In order to minimize the risk that these indole derivatives intercalate between DNA bases, alternative compounds have been developed, that are particularly effective in treating diseases related to the splicing process, but which, in a surprising manner, have a cellular toxicity that is clearly less than the indole derivatives of the prior art.
WO2010/143169 reports compounds which have been found to be effective in treating AIDS and other diseases resulting from changes in splicing processes.
Such molecules, and in particular those in which the polyaromatic nucleus is further substituted by a positively charged (protonated aminoalkyl) side chain, have also been studied as potential anticancer agents (see also WO2010/143168). The guiding principle is that they intercalate DNA and exhibit cytotoxic effects by interfering with the function of DNA processing enzymes such as topoisomerase I and II. Unfortunately, this mechanism of action can still lead to adverse side effects.
Therefore, there is a continuing need for new compounds, in particular those acting through new and as yet unexplored mechanisms of action to treat or prevent viral infections, and more particularly to achieve HIV infection cure.
There also remains a need for compounds which deliver a long lasting reduction of the viral load after treatment termination, in particular for treating virus-infections which are associated with chronic treatment, and/or for targeting latent virus reservoirs.
There also remains a need for compounds with a large spectrum of action, but which are not prone to confer the development of resistant strains, and/or which do not lead to adverse effects.

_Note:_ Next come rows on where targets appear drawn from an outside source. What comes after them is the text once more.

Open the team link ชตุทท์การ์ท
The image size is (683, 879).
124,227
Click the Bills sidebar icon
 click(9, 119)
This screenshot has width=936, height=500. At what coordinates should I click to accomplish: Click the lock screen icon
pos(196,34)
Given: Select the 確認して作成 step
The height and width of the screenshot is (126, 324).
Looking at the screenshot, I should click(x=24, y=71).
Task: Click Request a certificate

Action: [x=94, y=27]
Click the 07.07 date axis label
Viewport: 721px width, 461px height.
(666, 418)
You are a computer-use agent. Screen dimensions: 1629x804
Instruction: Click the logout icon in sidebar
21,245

There also remains a need for compounds which can be less frequently administered over a shorter period, or at longer intervals, than standard treatments; providing the potential to reduce healthcare costs and offer broader access to treatment.
Methods for screening compounds which are efficient for treating or preventing viral infections and virus-related conditions have been reported in the Art.

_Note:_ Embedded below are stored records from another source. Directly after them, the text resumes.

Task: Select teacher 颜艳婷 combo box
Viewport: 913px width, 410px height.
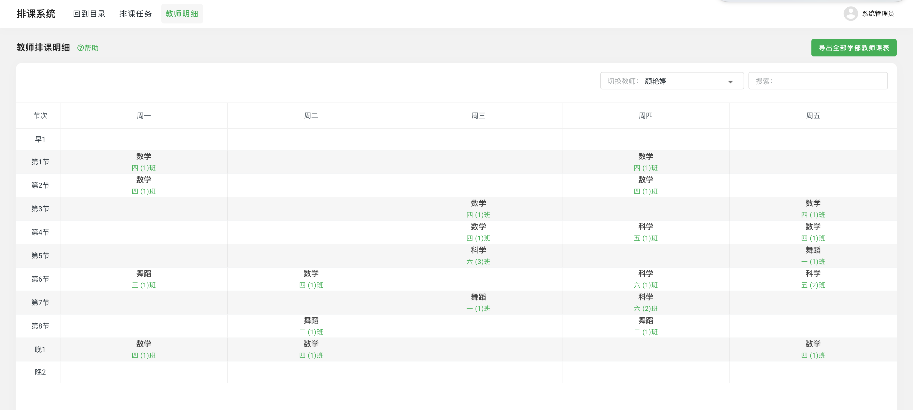Action: [x=672, y=81]
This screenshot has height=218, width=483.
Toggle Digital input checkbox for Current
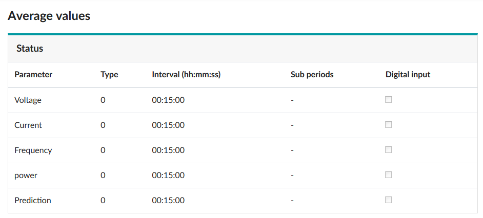click(389, 125)

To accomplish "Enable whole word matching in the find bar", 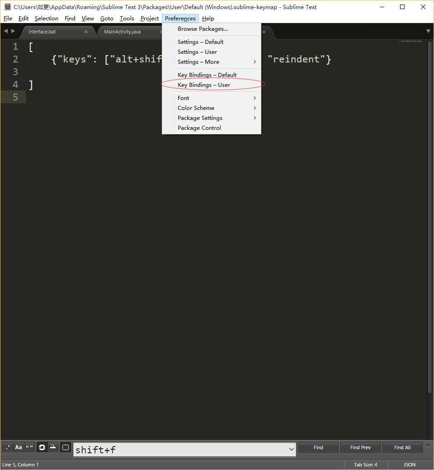I will click(x=29, y=447).
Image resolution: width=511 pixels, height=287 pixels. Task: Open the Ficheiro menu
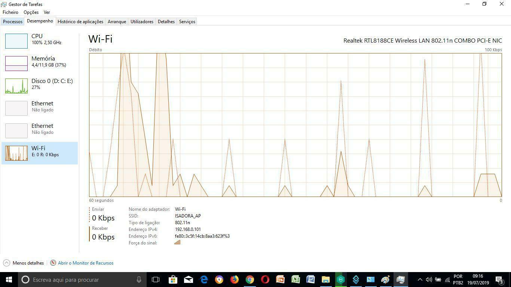coord(10,12)
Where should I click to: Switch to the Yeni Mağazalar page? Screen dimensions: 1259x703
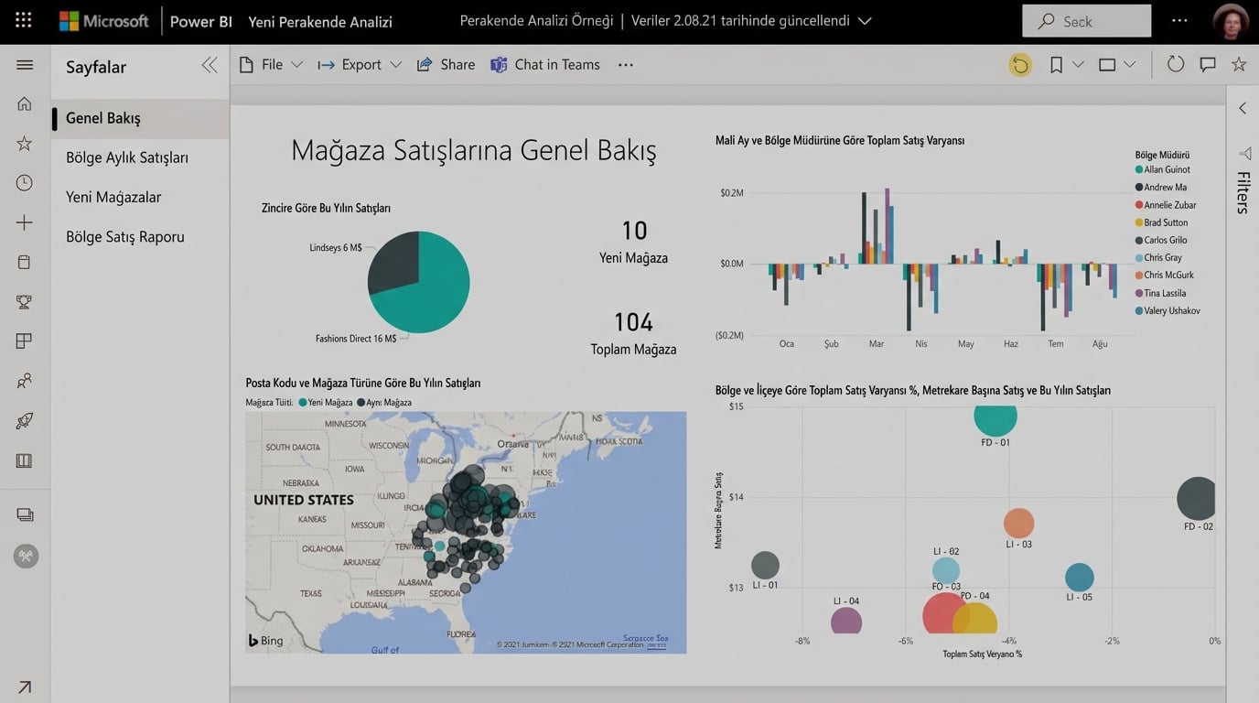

Recently, Taniguchi et al. (HIV-1 Rev protein specifies the viral RNA export pathway by suppressing TAP/NXF1 recruitment. Nucleic Acids Res. 42, 6645-6658 (2014)) has speculated that the remodeling activity of viral proteins Rev and Rex could be used as a target for anti-retroviral therapy, respectively for HIV and Human T-Lymphotropic Virus (HTLV). However, this document failed to identify compounds useful for therapy or prevention.
Thus, there remains a need for novel methods for screening compounds for treating or preventing a viral infection or a virus-related condition in an individual.
In particular, there remains a need for novel methods for eradicating a viral infection or a virus-related condition in an individual, including for eradicating HIV and/or as a cure for HIV.